Treatment sequence in patients with neuroendocrine tumours: a nationwide multicentre, observational analysis of the Swiss neuroendocrine tumour registry.
Kollar, A, Bütikofer, L, Ochsenbein, A, Stettler, C, Trepp, R
Swiss medical weekly. 2020;:w20176
Abstract
BACKGROUND In recent years, several treatment modalities have proved to be effective in the treatment of neuroendocrine tumours (NETs). However, there is currently no consensus on the sequence in which these options are best used. METHODS In this observational study, we analysed the treatment modalities and sequences of all patients included in the Swiss NeuroEndocrine Tumour registry (SwissNET). SwissNET is a national registry, which has prospectively included patients with a NET from all regions of Switzerland since 2008. RESULTS The registry includes 1366 patients; 1063 had documented therapies after the main diagnosis and were included in the analysis. The median follow-up time was 1.86 years. The most common primary site was the small intestine (291 patients, 27%) followed by pancreas (254 patients, 24%), lung (172 patients, 16%) and appendix (163 patients, 15%). A total of 167 different therapy sequences were observed. In 708 (67%) patients, surgery was the only treatment. The sequence of surgery followed by chemotherapy was most frequently documented in poorly (G3) differentiated (24 patients, 60%) and pancreatic (15 patients, 34%) NETs.
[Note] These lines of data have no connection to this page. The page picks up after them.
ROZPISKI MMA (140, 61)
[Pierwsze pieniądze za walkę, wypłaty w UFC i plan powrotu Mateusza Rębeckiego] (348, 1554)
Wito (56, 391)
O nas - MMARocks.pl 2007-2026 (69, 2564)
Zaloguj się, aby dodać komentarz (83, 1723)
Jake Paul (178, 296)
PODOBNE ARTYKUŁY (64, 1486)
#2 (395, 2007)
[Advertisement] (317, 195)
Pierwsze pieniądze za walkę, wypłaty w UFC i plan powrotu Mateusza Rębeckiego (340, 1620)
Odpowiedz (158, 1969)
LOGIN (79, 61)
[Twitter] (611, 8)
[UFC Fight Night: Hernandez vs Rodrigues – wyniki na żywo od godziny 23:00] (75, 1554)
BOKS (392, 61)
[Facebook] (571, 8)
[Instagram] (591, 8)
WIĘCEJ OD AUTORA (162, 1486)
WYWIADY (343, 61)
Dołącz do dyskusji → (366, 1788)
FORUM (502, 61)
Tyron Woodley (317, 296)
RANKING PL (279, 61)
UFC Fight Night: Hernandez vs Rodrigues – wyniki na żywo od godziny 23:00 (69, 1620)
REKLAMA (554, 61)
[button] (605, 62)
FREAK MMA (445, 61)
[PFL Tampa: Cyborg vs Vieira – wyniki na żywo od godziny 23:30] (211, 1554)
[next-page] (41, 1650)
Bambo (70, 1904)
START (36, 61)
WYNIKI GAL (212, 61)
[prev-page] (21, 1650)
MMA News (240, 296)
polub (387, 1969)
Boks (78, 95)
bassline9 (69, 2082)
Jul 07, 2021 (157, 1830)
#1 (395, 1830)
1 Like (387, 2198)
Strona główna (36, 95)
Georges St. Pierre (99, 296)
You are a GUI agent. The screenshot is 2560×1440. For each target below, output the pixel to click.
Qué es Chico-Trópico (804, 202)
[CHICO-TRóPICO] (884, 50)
Tumours treated with surgery followed by biotherapy or followed by peptide receptor radionuclide therapy (PRRT) were predominantly well-differentiated G1 NETs of the small intestine. In patients who were treated with either PRRT or systemic therapy (chemotherapy or molecular therapy) or both, PRRT was used more frequently than systemic therapy in patients with a small intestinal NET (35 patients, 62% vs 30, 54%), whereas the opposite held true in pancreatic (44 patients, 59% vs 56, 70%) and lung NETs (6 patients, 14% vs 40, 97%). If both chemotherapy and molecular therapy were used, chemotherapy was applied prior to molecular therapy in 13 of 19 (68%) patients with a pancreatic NET. CONCLUSION Surgery represents the treatment of choice in most patients with a NET irrespective of tumour stage. In patients receiving additional treatment, an impressive variety of treatment sequences were documented. In small intestinal NETs, patients received PRRT more often than chemotherapy, whereas the opposite holds true for patients with pancreatic and lung NETs.